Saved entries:
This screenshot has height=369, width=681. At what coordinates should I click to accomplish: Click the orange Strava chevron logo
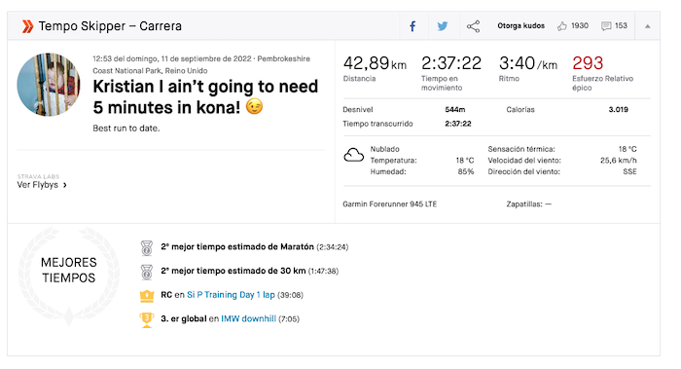[27, 26]
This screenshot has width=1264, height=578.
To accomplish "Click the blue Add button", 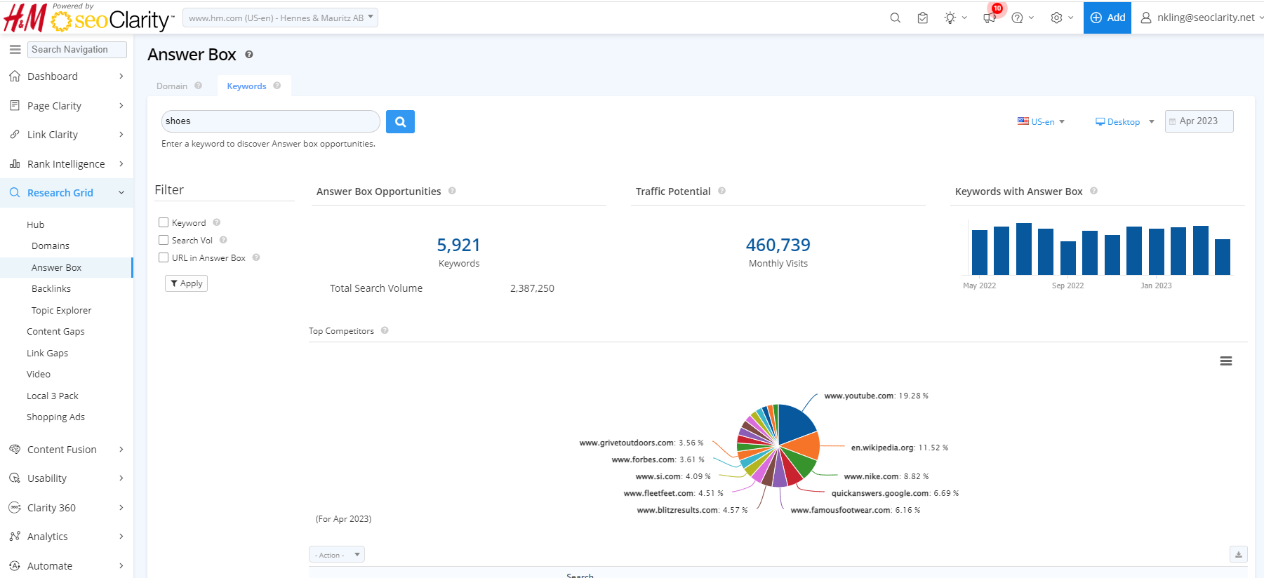I will (1107, 18).
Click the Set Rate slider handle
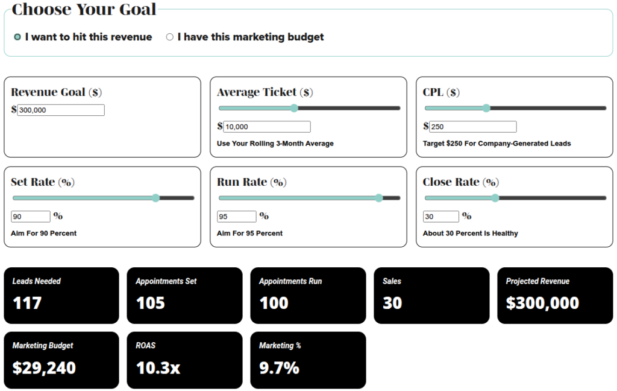This screenshot has height=391, width=617. point(155,198)
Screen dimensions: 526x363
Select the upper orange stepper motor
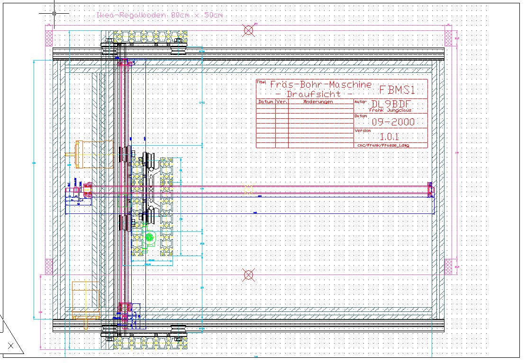point(94,154)
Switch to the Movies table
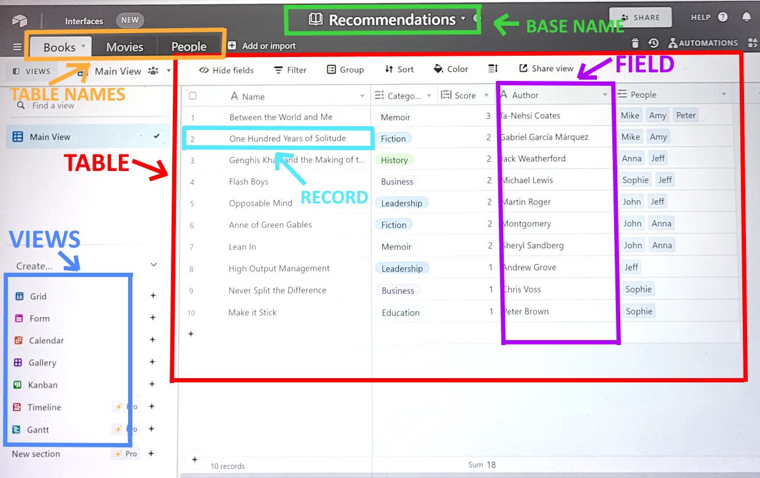760x478 pixels. 124,46
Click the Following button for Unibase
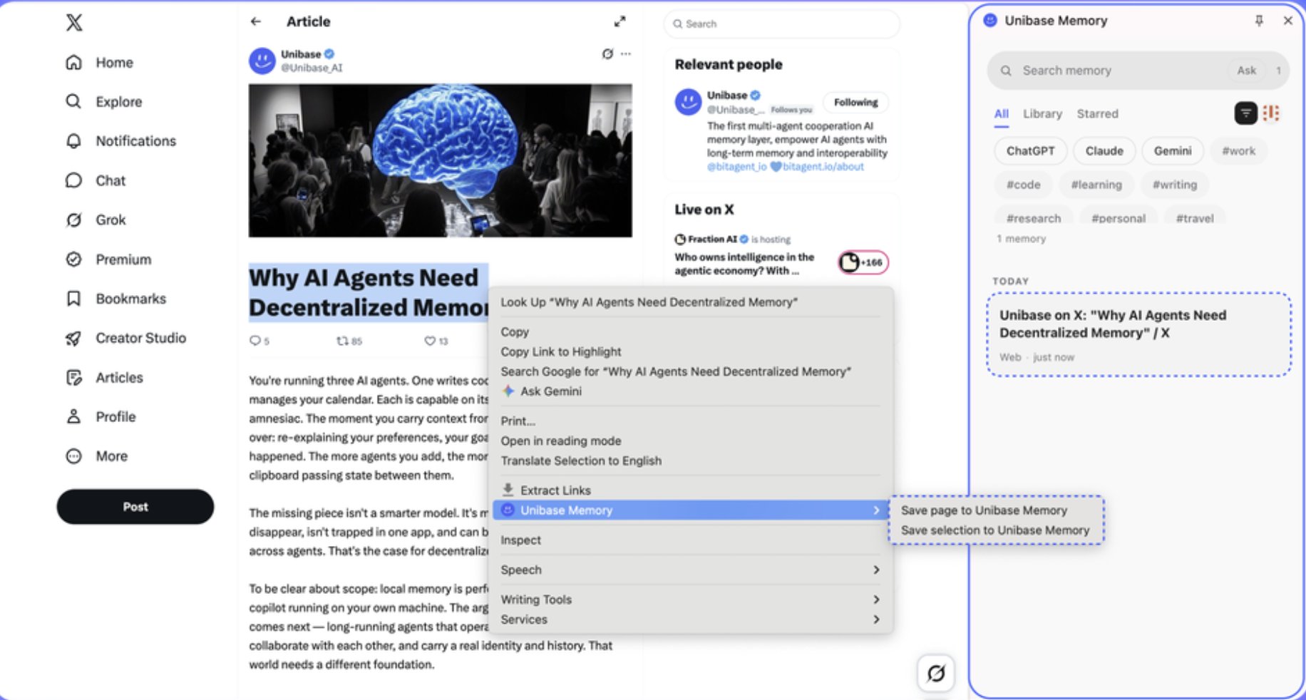This screenshot has height=700, width=1306. coord(855,103)
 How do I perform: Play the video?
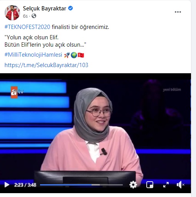coord(7,185)
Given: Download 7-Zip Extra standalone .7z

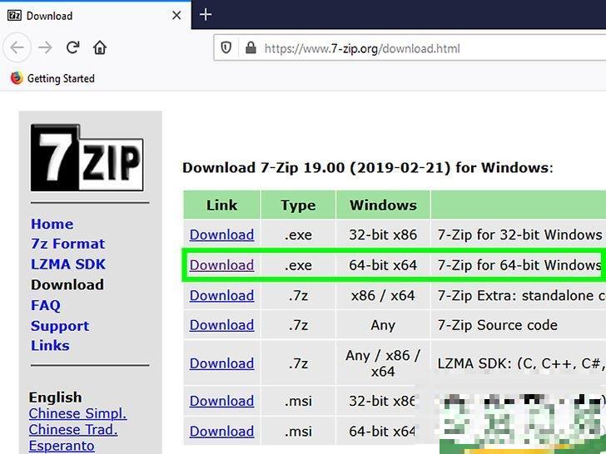Looking at the screenshot, I should [221, 295].
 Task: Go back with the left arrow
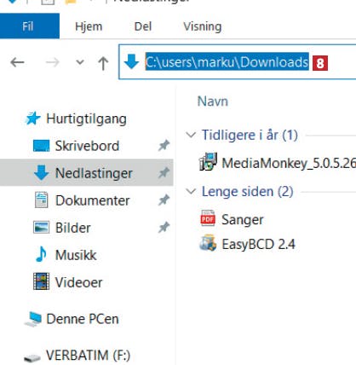pyautogui.click(x=17, y=62)
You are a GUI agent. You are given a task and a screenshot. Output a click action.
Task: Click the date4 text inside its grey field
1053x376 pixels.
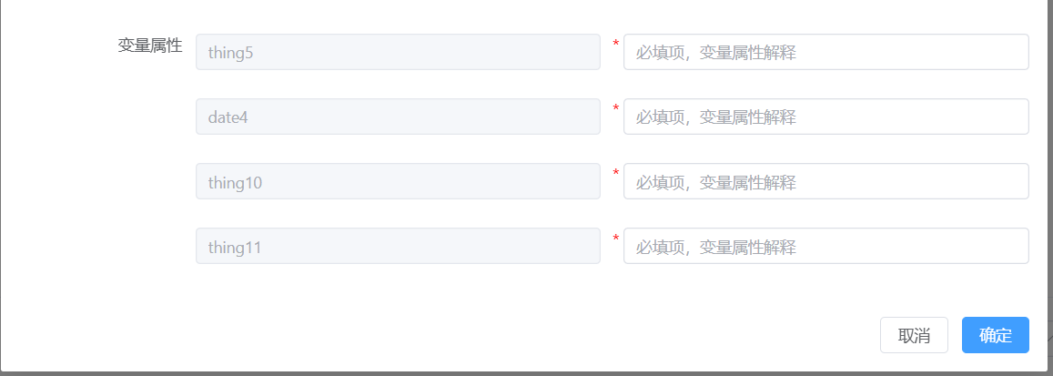(x=228, y=117)
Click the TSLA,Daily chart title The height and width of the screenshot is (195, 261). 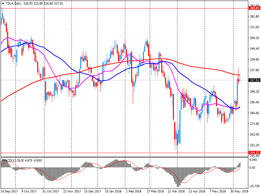(13, 3)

Work to complete:
Reproduce the lines above starting at the one with "Given: Download 7-Zip Extra standalone .7z" and ending at the one with "You are a GUI", both included, exactly and with no pictures.

Result of the task:
Given: Download 7-Zip Extra standalone .7z

Looking at the screenshot, I should [221, 295].
 Task: Go back with the left arrow
pyautogui.click(x=17, y=62)
You are a GUI agent. You are given a task and a screenshot. Output a click action.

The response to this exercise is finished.